Aiming to reduce air pollution, Motive Engines of Reno sought funding to develop a diesel engine that’s up to six times smaller and 32 percent more efficient than those currently available.

Ionic Water Technologies, another Reno company, sought more funding to further its efforts to treat acid mine drainage. It takes equipment on site to clean up polluted holding ponds.

Bill collection, another headache, drew a couple of entrepreneurial entries.

InTunn Systems of Reno cites a problem faced by doctors: Medical reimbursement from insurance companies has become difficult and complex. It offers electronic health records software with an automated medical billing system that allows physicians to collect more money and collect it faster.

To help auto repair shops collect lost revenue, meanwhile, Moto Advisor Inc. of Zephyr Cove sought investment funding for its online software used to manage the service department.
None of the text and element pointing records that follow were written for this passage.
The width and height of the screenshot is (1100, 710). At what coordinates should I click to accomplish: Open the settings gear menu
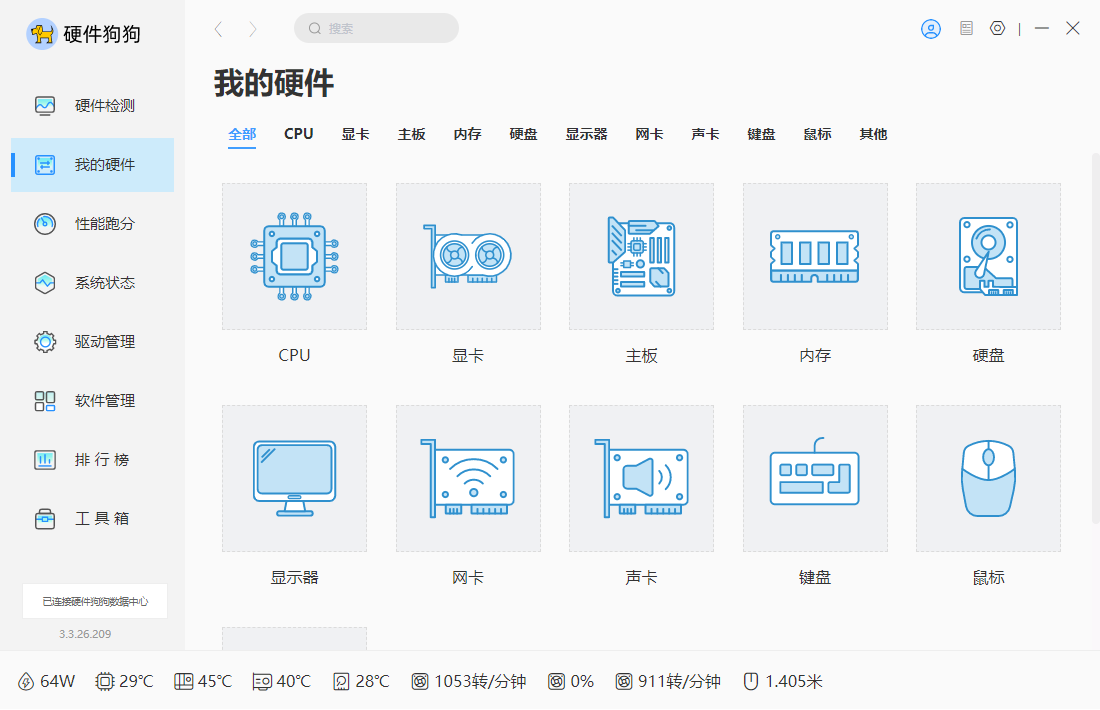tap(997, 28)
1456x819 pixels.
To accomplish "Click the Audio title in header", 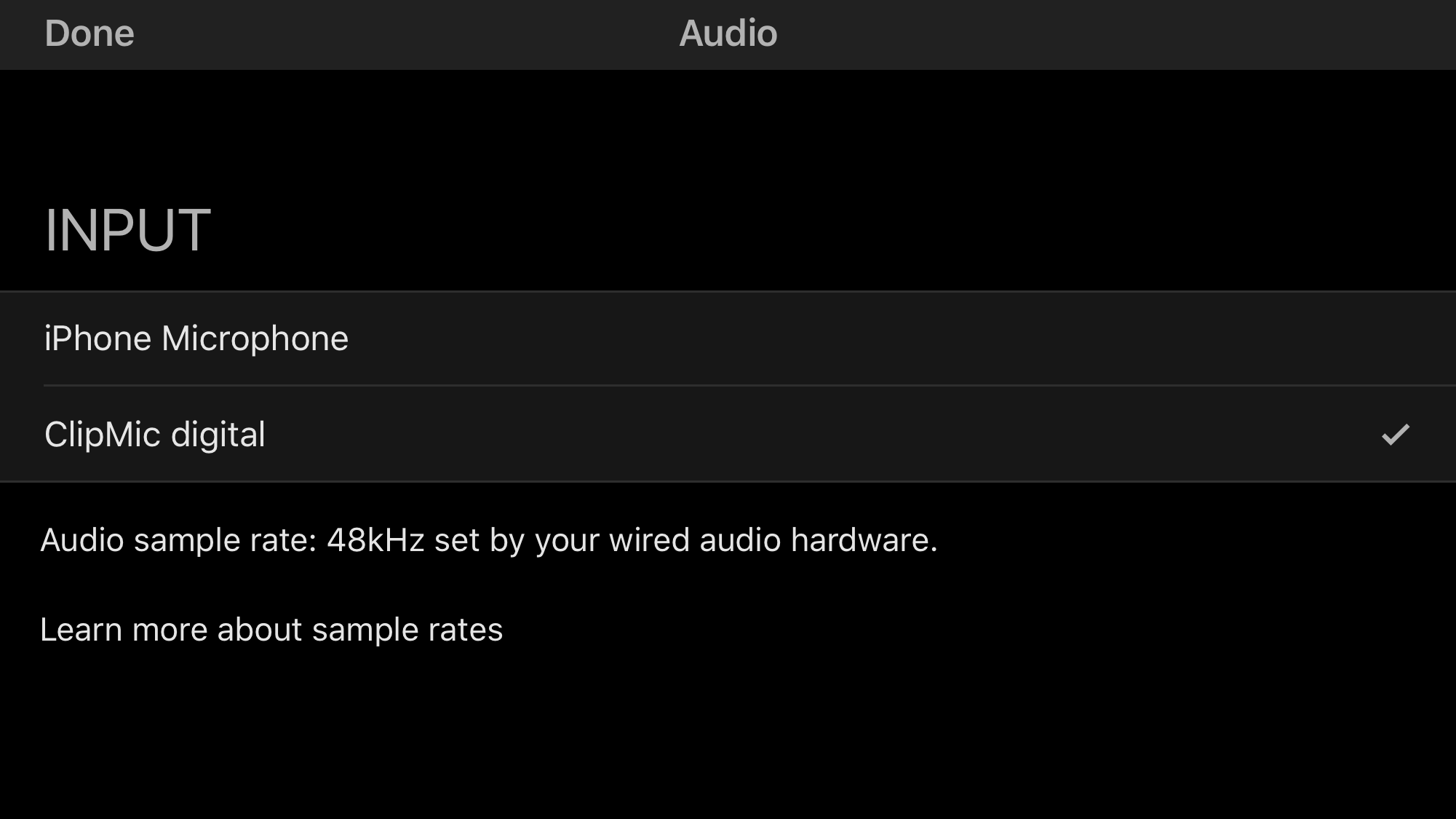I will tap(728, 33).
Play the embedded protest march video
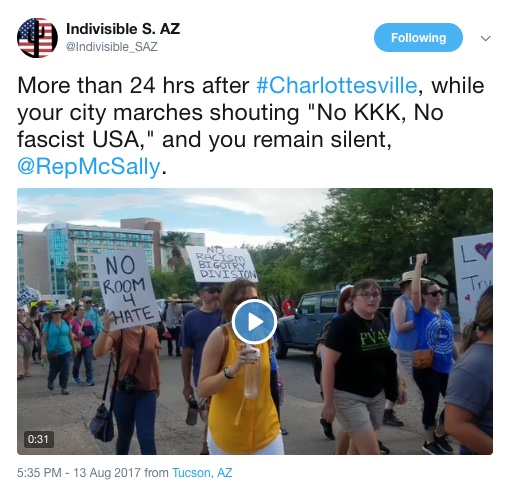Screen dimensions: 515x489 pos(254,322)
And to ease online job search and hiring headaches, Innovative Recruiting Group of Carson City seeks to reintroduce the human element into the recruiting process through products that include career expos and niche job fairs.

Finally, for contractors suffering pain in the pocketbook due to the housing collapse, Home & Garden Center Direct of Reno seeks to expand nationwide what it calls its “remodeler’s paradise.” It’s a no-host trade show that homeowners can peruse at their leisure. The goal is to generate sales leads for companies in the home and garden sector.

Speakers during the conference offered tips to would-be entrepreneurs.

“Be a painkiller, not a vitamin,” advised panelist Donna Charbrier of Merlot Marketing Inc. of Sacramento. “Identify customer pain-points. Revise and refresh your product to keep it fresh and new.”

Steve Mills, partner at DCA Capital Partners in Roseville, Calif., pointed to skittish consumers, who drive 60 percent of growth in the economy. He said business owners should expect energy prices to remain high or rise. They’ll see yet more vacant space in strip centers. And Mills said he expects another stimulus package from the feds.

As the economy slides, Mills advised companies to cut costs and simplify the business.

“Renegotiate your lease whether it’s due or not,” he said. “Then shift from a defensive to an offensive strategy. Assess your competitors; they may not survive. And look for acquisition opportunities; cash is not always needed.”

In lean times, the marketing budget is usually the first to get cut, said Mills, but it should be the last. “Gear marketing to exploit fear, doubt and uncertainty.”